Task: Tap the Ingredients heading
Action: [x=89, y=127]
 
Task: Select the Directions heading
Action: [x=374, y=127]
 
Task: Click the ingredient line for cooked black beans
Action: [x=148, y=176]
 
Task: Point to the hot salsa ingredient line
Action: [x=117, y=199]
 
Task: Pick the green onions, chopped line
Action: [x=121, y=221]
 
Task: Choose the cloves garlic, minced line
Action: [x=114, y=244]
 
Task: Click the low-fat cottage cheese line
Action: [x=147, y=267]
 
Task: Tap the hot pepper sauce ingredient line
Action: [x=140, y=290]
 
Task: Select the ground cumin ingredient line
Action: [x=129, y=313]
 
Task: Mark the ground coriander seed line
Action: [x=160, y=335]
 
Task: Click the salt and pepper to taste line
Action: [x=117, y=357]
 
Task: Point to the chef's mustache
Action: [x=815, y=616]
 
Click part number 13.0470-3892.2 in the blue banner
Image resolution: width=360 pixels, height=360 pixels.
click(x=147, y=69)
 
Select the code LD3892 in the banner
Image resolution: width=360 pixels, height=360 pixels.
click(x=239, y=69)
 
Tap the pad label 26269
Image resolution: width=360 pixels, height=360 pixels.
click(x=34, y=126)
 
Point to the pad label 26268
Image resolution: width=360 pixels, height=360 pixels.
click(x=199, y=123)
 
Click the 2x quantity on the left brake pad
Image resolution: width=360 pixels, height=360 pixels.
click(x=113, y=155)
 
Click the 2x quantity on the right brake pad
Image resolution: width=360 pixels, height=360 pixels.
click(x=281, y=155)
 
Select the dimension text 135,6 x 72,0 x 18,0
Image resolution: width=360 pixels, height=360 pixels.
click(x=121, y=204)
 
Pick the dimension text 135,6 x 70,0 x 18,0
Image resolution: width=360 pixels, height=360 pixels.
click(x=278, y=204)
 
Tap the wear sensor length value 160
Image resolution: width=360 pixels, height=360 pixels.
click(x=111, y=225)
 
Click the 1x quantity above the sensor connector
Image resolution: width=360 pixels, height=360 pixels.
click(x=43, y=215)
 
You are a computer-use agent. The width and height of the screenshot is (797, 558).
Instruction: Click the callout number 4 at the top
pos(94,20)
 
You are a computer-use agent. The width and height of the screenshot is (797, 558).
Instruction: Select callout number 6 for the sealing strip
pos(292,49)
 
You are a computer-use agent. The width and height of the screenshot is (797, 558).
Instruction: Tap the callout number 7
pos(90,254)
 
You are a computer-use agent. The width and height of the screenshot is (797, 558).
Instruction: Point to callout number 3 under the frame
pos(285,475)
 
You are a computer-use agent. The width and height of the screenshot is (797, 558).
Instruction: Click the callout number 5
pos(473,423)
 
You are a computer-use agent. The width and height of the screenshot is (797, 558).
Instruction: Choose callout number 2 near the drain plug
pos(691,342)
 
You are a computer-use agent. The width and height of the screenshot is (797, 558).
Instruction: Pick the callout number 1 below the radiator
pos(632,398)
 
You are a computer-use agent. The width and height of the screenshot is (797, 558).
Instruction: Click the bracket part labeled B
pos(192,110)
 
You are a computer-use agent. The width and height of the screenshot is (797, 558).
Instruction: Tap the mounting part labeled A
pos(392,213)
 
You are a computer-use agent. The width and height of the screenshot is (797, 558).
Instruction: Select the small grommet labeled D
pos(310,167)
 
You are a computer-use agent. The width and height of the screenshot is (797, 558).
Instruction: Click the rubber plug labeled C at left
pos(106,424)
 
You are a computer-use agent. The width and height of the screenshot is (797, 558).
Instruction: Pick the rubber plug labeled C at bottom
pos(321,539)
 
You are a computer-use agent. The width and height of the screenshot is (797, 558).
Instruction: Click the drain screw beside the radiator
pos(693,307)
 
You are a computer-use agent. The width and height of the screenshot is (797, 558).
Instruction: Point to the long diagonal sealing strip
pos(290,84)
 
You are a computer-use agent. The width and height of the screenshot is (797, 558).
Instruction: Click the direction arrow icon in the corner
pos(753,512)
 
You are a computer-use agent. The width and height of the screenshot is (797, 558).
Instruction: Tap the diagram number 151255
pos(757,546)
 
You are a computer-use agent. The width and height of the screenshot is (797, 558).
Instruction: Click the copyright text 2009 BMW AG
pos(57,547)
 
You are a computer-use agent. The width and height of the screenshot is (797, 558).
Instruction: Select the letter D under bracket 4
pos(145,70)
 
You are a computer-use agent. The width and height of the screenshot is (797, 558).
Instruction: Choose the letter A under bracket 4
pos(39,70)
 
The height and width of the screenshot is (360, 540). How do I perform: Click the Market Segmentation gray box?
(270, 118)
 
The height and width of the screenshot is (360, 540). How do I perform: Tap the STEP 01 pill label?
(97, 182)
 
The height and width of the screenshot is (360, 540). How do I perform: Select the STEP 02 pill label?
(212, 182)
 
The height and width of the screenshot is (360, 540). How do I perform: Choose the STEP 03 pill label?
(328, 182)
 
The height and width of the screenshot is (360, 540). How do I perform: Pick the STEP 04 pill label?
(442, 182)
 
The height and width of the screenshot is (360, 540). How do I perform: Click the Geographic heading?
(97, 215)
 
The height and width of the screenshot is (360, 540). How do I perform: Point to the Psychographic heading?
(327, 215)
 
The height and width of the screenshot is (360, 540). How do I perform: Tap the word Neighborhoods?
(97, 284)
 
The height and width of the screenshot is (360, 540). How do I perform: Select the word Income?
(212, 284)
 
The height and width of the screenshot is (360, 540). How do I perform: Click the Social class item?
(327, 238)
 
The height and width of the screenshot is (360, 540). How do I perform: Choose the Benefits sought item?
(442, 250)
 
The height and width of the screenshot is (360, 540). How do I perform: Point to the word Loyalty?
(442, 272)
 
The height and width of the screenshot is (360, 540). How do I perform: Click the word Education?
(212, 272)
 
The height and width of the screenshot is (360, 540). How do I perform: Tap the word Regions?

▶ _Short exercise_: Pull out every line from the rows above that contains the word "heading". Case counts.

▶ _Exercise solution_:
Task: Tap the Ingredients heading
Task: Select the Directions heading
The height and width of the screenshot is (360, 540). How do I perform: Click the Geographic heading?
The height and width of the screenshot is (360, 540). How do I perform: Point to the Psychographic heading?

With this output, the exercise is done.